• **TEXT SHOWN**
..........
KWIF is Kent's Week in Film where each week Kent has a spotlight movie in which he writes a longer, thinkier piece about, and then whatever else he watched that week, he just does a quick little summary of his thoughts instead of calling his mother. He must have been an evil bebe.
This week:
Next Goal Wins (2023, d. Taika Waititi - Disney+)
Delicatessen (1992, d. Jean-Pierre Jeunet et Marc Caro - AmazonPrime/the binder)
Nemesis (1992, d. Albert Pyun - Tubi)
Requiem for a Dream (2000, d. Darren Aronofski - the binder)
Tokyo Godfathers (2003, d. Satoshi Kon - the shelf)
---
There is a consistent rhythm to the dialogue of Taika Waititi's residents of American Samoa which is not to dissimilar to the rhythm of the Maori denizens of most of his New Zealand films... full of charm, good nature, and prepetual sense of positive optimism. That type of dialogue, and general nature, is something that Michael Fassbender's reluctant, angry, drunken, heartbroken, belligerant coach just is incapable of joining in on. In part because that is what the role calls for, and partly because this type of comedy is definitely not Fassbender's baileywick.It results in the character of Thomas Rongen, a real life man who was basically left no other options than to coach the worst national team in international soccer/fütböl, taking a very expected white man's journey of learning and growing by embracing a culture other than his own. It's a true-ish story but that doesn't make it any more played out as a story.
The thing is, knowing exactly what the journey would be deflated almost all expectations of true drama, and so the film left with promoting the charms of the various actors playing the denizens of American Samoa, and every single one of them seems like someone you would just delight in being in their presence. It speaks to the dark place Coach Rongen had to be in to take so long to embrace it.
Waititi's film isn't a triumphant return to form by any stretch. It's a pretty wobbly narrative, a skeleton of story upon which hangs mere ribbons of characters, most of whom are teased with inner lives, but really none of which are not explored to any satisfaction. Yet it's not the nearly unwatchable mess of Thor:Love and Thunder, which was about as big a narrative and tonal misfire as we've gotten in the past 5 years.
I laughed a lot, and even cried a couple times. When a character explains to Coach the third gender of the island -- fa’afafine -- as a flower that makes our lives more beautiful, that got me real good. It takes Coach a little longer to come around, and given the increasingly crass and dangerously incendiary attacks by political and religious leaders on the trans community as a mode of riling up and distracting their followers from real issues affecting them, it makes for the film's most direly uncomfortable moments. The film takes place in 2011, which in the course of trans awareness was an eon ago, so Rongen at first is dismissive or insensitive or even aggressive about it, before befriending and mentoring Jaiyah (played by the stunning and charming Kaimana in what should have been a breakout role) as team captain, embracing her as its clear her community does.
..........
• **WRITTEN TASKS**
**A.** Could you restate the film review word for word, beginning at the words "The thing is, knowing" and stopping after "past 5 years."?
**B.** Can you supply the next part of the film review, picking up after its last sentence?
Nothing in the listing matters for the work here.

Rows taken from a screen grounding dataset:
..........
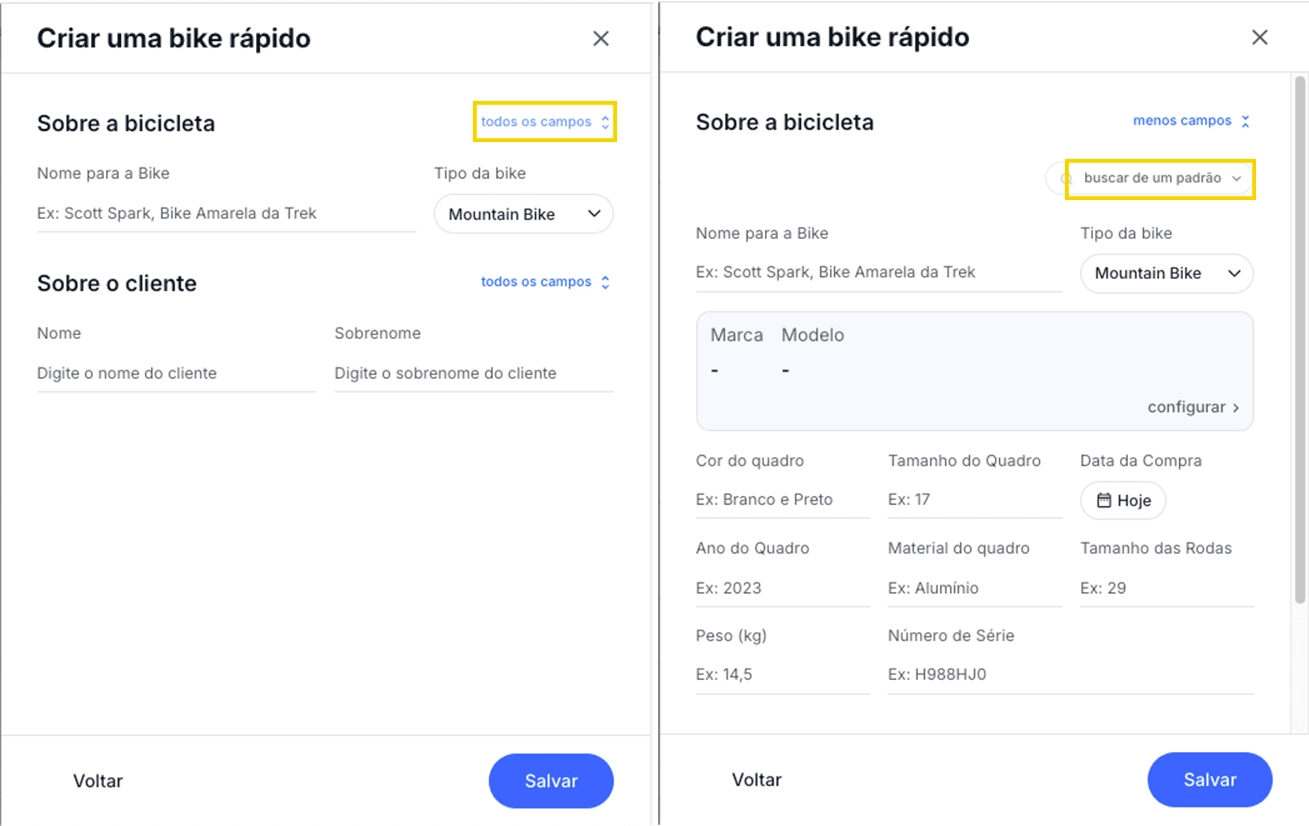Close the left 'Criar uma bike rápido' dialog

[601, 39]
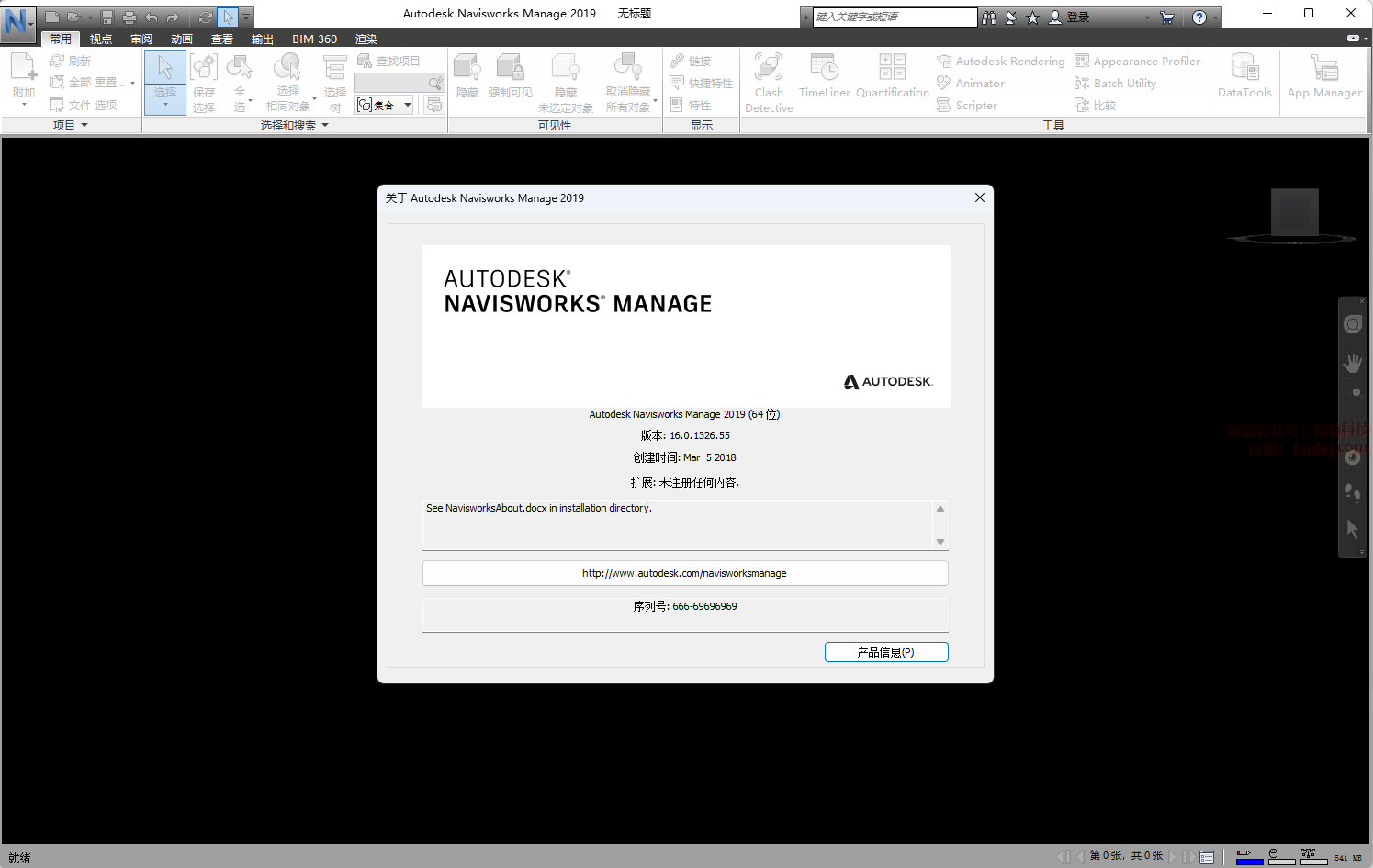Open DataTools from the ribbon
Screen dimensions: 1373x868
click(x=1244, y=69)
..........
• **EXERCISE RESULTS**
**A.**
The thing is, knowing exactly what the journey would be deflated almost all expectations of true drama, and so the film left with promoting the charms of the various actors playing the denizens of American Samoa, and every single one of them seems like someone you would just delight in being in their presence. It speaks to the dark place Coach Rongen had to be in to take so long to embrace it.
Waititi's film isn't a triumphant return to form by any stretch. It's a pretty wobbly narrative, a skeleton of story upon which hangs mere ribbons of characters, most of whom are teased with inner lives, but really none of which are not explored to any satisfaction. Yet it's not the nearly unwatchable mess of Thor:Love and Thunder, which was about as big a narrative and tonal misfire as we've gotten in the past 5 years.

**B.**
I can see the editing lines of the film, the truncated drama, the expurgated character arcs, and half-remaining narrative framework in the remnants of Next Goal Wins. What is left is a mostly breezy picture about a group of people aiming for a low-stakes victory and probably being quite fine whether accomplishing it or not. I'm not sure I want to see the no doubt 30-minutes-longer version whose island breeze levity gets dragged down by too much emotional weight.
It's fine! Really!
---
Delicatessen is a film I've been meaning to watch for 30 years, and, in fact, have had a DVD of it in the binder for 20 (but, sadly, in another region format).
In an amber-drenched, wet and smoggy post-apocalyptic France, we find amidst the ruin an isolated square where, beneath a tenement house, a butcher shop sells human meat. The meat is sourced primarily by drawing in unsuspecting victims with an ad that promises room and board in exchange for building upkeep labour. The meat's consumers, primarily, are the building's odd motley of tenents.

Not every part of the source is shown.